Theoretical studies on the role of water in ionic liquids at ZIF (IL@ZIF) complex and its effect on selective CO2 separation

Abstract

One of the major problems we have always faced and still facing is the vast amount of toxic gases expelled into the atmosphere mainly during the manufacture of many of the day-to-day commodities we all use. The selective adsorption and storage of gases from various industrially important gaseous mixtures are studied in order to find a suitable method as a sustainable solution for this concern. This study is conducted in order to get a perspective on the gas separation and storage capabilities of large framework molecules like zeolitic imidazolate frameworks (ZIFs) by incooperation of ionic liquids (ILs). Here, the gas adsorption efficiency of IL@ZIF-8 composite materials is studied in the presence of a single water molecule. We have selected 1-butyl-3-methylimidazolium [BMIM]+ cation along with five different anions as the ILs. We used both hydrophilic and hydrophobic ILs in this study. The IL@ZIFs complexes are prepared by adding ILs in two different approaches to the ZIF pore. A single water molecule is added into the previously optimized geometries of IL@ZIF in the first method (Approach-I), while we added water and an IL to the ZIF simultaneously in the second method (Approach-II). The selection of the different approaches for water addition helps to gather information about the interaction pattern of water with the IL and ZIF and also of these molecules with one another in the presence of water. We used these complexes to study their adsorption capabilities towards CO2 and also their selectivity nature towards CO2 in a binary mixture of CO2 and N2. Computational approaches such as density functional theory (DFT) and grand canonical Monte Carlo (GCMC) are used in this study.

Saved entries:
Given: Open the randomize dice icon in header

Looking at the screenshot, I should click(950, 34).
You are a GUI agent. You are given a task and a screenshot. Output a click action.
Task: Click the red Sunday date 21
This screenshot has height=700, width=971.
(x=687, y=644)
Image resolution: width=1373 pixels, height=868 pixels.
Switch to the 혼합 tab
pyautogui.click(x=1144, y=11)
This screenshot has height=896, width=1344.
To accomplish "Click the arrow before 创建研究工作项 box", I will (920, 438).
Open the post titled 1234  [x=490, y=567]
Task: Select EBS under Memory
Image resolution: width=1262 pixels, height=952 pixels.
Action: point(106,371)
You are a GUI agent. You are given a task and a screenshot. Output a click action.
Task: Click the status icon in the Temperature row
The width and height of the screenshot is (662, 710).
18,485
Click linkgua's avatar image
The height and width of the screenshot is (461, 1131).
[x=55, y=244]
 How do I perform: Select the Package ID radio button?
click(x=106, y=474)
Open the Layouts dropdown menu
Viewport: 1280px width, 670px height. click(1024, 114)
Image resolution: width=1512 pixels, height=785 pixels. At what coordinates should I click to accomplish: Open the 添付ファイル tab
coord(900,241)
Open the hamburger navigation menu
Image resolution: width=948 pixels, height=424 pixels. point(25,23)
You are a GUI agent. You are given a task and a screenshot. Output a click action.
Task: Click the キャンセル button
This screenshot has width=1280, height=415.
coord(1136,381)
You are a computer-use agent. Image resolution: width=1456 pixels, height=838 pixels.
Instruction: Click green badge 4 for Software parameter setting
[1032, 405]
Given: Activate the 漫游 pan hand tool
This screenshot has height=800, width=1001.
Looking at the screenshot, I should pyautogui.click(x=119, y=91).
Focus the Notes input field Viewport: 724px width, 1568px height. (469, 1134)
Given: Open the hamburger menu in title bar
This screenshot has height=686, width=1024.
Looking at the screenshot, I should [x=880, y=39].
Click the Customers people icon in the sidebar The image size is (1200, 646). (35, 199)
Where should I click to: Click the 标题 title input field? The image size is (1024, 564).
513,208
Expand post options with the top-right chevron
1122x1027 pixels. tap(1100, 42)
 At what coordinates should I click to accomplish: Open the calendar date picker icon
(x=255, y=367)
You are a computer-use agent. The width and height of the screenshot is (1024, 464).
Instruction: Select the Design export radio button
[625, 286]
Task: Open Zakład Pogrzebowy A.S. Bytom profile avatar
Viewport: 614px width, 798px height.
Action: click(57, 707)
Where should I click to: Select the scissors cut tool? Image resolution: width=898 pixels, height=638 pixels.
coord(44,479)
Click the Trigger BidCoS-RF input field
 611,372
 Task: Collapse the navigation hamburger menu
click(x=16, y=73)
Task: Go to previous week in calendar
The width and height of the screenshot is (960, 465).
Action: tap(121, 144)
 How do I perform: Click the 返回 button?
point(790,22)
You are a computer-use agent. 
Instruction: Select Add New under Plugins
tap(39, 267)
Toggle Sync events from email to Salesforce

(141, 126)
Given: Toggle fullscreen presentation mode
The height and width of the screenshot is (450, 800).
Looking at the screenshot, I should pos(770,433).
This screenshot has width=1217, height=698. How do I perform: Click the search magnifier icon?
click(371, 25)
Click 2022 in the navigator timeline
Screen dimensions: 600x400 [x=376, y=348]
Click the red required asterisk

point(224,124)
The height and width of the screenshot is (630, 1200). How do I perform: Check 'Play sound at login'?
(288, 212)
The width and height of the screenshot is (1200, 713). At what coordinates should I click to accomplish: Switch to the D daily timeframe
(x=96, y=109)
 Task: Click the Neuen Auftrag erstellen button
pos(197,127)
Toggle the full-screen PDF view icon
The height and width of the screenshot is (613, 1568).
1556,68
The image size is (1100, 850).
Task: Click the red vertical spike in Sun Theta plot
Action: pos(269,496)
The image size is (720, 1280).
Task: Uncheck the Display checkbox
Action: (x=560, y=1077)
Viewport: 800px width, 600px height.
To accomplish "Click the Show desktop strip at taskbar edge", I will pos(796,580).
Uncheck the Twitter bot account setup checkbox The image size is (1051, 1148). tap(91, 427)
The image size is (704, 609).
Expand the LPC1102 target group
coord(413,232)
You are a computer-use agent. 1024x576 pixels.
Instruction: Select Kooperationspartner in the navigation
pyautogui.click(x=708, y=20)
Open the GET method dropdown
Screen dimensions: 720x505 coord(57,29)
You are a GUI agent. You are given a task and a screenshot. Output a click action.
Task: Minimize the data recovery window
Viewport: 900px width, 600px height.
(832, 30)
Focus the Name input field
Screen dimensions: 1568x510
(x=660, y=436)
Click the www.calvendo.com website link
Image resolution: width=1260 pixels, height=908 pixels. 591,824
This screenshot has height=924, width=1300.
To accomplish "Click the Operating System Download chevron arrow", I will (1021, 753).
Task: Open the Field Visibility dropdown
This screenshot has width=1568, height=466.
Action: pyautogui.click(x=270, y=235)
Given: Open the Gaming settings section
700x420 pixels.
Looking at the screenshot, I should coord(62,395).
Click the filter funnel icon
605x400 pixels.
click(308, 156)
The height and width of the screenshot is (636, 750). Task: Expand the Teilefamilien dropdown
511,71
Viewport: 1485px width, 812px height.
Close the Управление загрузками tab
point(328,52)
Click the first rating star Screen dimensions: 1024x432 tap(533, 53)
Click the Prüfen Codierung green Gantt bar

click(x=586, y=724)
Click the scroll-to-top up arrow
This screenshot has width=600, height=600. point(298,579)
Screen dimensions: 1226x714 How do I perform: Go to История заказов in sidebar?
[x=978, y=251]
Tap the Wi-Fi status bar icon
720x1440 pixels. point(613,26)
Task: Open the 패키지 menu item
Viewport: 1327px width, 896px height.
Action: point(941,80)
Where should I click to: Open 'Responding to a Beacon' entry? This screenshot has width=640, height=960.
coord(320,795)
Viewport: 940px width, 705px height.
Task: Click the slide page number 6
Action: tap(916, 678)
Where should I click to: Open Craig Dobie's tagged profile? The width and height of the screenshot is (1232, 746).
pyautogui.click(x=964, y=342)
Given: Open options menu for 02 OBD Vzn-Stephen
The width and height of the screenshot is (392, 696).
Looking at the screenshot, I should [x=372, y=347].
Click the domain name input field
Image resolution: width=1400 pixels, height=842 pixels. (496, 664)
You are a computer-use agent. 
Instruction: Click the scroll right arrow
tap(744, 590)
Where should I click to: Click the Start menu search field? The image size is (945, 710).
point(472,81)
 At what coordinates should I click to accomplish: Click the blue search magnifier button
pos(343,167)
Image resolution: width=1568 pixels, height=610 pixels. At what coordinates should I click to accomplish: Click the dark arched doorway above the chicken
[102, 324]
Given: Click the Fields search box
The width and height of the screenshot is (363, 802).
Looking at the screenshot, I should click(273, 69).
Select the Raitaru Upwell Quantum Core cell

PROBLEM DESCRIPTION. Decide whether each statement agrees with the abstract on water in IL@ZIF complexes, answering yes or no and quoting the deciding words: (a) The ionic liquids pair the [BMIM]+ cation with five different anions. (b) Only hydrophobic ionic liquids were used. (c) In Approach-II, water is added after the IL@ZIF geometry has been optimized.

EXERCISE RESPONSE.
(a) Yes: "We have selected 1-butyl-3-methylimidazolium [BMIM]+ cation along with five different anions as the ILs."
(b) No: "We used both hydrophilic and hydrophobic ILs in this study."
(c) No: "we added water and an IL to the ZIF simultaneously in the second method (Approach-II)"